Portanto, se do ponto de vista das necessidades da população havia condições de que houvesse políticas públicas que almejasse sanar as condições de miserabilidade, como estabelece a legislação, do ponto de vista de interesses políticos, ideológicos e econômicos essa condição sequer foi levada em consideração, a não ser como forma de propaganda populista dos diversos governos desde a implantação do PROVAP no governo Itamar Franco, até os dias atuais. Além disso, a proposta do PRONAF, em 2001, assegurava a arregimentação de seus recursos para além da atividade tipicamente centrada na agricultura. Essa forma de conceber a utilização dos recursos pode ser expressa através do Decreto nº 3.991 de 30 de Outubro de 2001 que estabelece:

"Art. 5o Para os efeitos deste Decreto, são considerados beneficiários do PRONAF todos aqueles que explorem e dirijam estabelecimentos rurais na condição de proprietários, posseiros, arrendatários, parceiros, comodatários ou parceleiros, desenvolvendo naqueles estabelecimentos atividades agrícolas ou não-agrícolas(...)
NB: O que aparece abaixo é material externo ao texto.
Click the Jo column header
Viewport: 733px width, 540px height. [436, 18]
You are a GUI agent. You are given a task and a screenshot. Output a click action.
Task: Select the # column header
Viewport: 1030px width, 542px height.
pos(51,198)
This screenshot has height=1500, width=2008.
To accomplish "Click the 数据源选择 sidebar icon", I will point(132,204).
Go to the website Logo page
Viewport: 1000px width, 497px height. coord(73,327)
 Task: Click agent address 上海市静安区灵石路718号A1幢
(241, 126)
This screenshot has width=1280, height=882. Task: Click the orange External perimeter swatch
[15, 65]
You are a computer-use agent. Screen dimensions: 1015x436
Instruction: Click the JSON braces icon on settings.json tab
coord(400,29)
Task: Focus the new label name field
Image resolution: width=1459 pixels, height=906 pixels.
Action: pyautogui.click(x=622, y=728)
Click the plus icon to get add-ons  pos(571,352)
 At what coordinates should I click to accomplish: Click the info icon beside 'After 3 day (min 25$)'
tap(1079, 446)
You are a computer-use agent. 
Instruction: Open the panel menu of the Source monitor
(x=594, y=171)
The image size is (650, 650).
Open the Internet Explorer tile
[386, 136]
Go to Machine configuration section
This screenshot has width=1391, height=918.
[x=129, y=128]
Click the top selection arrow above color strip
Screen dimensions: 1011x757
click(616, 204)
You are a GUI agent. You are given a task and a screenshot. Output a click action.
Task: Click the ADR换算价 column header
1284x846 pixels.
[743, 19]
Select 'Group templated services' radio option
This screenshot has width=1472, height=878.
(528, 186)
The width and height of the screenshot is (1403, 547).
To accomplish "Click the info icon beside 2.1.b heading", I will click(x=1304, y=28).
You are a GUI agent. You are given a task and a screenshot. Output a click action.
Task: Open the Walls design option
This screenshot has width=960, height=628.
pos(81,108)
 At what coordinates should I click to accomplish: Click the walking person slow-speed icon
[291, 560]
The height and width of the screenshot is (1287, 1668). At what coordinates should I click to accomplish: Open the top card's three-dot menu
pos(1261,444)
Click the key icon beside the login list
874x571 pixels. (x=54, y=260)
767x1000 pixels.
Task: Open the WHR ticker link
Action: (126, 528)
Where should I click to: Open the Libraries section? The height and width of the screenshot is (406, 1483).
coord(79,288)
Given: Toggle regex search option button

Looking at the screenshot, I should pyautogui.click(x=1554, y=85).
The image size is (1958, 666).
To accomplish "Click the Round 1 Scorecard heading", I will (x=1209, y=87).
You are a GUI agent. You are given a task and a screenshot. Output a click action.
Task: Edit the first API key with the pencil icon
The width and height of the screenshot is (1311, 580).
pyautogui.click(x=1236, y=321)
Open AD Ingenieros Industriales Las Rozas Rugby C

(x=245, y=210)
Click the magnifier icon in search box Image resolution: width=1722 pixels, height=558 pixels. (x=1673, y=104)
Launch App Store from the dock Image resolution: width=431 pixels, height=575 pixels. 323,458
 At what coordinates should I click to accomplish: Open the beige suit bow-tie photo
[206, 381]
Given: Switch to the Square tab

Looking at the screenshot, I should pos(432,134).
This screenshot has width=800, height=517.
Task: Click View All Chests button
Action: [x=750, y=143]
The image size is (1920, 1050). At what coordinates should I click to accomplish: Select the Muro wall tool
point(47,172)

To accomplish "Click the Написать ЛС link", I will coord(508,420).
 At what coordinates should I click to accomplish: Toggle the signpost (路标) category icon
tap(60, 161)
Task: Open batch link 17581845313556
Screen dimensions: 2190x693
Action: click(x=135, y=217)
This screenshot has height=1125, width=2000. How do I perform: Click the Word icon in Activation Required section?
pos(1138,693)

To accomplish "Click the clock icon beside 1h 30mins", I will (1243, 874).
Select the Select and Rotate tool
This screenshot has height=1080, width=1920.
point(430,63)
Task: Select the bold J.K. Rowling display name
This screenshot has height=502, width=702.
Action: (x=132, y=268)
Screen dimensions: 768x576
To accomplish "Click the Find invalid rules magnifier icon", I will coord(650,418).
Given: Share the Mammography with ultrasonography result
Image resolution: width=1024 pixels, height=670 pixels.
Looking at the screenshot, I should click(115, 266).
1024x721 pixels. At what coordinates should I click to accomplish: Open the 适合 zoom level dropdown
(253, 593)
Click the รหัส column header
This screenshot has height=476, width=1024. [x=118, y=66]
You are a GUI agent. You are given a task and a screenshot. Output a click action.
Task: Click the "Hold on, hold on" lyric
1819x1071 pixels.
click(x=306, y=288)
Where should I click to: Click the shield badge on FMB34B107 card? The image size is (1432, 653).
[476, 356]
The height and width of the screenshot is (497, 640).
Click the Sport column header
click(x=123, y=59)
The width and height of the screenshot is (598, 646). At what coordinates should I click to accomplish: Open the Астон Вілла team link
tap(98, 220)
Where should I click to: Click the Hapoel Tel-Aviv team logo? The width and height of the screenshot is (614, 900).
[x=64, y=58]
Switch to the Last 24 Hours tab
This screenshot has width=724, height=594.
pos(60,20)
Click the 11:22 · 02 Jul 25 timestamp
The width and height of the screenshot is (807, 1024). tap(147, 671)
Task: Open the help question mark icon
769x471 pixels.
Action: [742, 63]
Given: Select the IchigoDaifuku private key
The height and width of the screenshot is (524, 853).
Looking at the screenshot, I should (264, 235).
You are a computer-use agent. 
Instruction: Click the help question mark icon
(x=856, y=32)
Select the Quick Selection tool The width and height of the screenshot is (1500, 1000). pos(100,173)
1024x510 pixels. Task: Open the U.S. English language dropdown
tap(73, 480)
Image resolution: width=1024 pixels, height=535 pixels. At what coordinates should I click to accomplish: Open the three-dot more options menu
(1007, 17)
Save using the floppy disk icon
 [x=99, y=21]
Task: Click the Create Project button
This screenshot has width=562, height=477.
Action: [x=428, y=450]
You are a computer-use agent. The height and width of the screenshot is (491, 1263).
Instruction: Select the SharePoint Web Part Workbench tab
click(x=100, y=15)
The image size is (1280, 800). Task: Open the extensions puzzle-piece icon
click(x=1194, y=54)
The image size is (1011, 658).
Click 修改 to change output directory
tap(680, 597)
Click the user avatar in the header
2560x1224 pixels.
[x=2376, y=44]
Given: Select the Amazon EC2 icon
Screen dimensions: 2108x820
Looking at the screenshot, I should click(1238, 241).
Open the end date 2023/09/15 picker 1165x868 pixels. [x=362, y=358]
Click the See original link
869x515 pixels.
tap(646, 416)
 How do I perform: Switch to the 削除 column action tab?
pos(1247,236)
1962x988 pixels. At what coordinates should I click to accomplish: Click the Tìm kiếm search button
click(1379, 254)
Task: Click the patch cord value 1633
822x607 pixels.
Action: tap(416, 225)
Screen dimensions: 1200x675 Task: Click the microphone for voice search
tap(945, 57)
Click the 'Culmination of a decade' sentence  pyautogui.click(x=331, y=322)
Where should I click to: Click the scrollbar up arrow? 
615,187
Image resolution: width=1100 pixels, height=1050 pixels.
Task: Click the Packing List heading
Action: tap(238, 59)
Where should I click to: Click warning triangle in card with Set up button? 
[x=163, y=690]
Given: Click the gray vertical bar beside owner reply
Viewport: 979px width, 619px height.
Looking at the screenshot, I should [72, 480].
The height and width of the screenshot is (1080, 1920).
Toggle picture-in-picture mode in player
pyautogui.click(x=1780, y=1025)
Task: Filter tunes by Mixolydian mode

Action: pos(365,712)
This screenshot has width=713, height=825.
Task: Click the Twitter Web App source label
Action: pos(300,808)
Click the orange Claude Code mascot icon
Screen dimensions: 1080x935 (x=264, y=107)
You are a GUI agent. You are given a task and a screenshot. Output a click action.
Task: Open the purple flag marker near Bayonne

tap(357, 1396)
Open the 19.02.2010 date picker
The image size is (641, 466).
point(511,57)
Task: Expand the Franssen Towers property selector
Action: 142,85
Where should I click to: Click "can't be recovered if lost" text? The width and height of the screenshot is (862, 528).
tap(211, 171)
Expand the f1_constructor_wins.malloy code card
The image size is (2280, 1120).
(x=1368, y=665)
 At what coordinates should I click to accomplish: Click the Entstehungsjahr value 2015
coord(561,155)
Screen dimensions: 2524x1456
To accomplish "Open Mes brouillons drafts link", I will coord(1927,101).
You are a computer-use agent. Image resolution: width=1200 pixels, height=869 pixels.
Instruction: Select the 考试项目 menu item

Parágrafo único. São também beneficiários do Programa os aqüiculturas, pescadores artesanais, silvicultores, extrativistas, indígenas, membros de comunidades remanescentes de quilombos e agricultores assentados pelos programas de acesso à terra do Ministério de Desenvolvimento Agrário (DECRETO nº 3.991 de 30 de Outubro de 2001)."


O que poderia ser um reconhecimento por parte do Governo Federal de que atividades agrícolas ampliadas para aquelas relacionadas a sobrevivência de produtores familiares para além de atividades relacionadas a terra, se tornou, ao ampliar o leque de atendimento do PRONAF sem, em contrapartida, alocar recursos para atender a demanda existente em cada região, em objeto de negociação entre aqueles setores que possuem maior condição de negociação, ou seja, maior poder de pressão frente aos governos. Além disso, ainda estão embutidos os recursos destinados ao processo de organização da distribuição desses recursos.



[1] “CD: Apresentado em julho/2004, o projeto foi apensado ao PL 804/2003. Em julho/2005, dispensado por requerimento do autor e deferimento da Mesa Diretora, o projeto seguiu tramitação em separado, tendo sido despachado, sob apreciação conclusiva, à CAPADR e CCJ. Na CAPADR, sob relatoria do dep. Francisco Turra (PP/RS), foi aprovado em setembro/2005. Para relatoria na CCJ foi designado o dep. Jamil Murad (PCdoB/SP), no mesmo mês, cujo parecer favorável foi aprovado por unanimidade em dezembro/2005. Em março/2006 foi encaminhado ao Senado Federal (PLC 32/2006) (Fonte MDA/NEAD/2006)”.
[2] “Considerou-se produtor a pessoa física ou jurídica que detivesse a responsabilidade da exploração do estabelecimento, quer fosse o mesmo constituído de terras próprias ou de propriedade de terceiros. Os produtores foram classificados em proprietário, arrendatário, parceiro e ocupante (Fonte: IBGE - Censo agropecuário 1995/1996)”.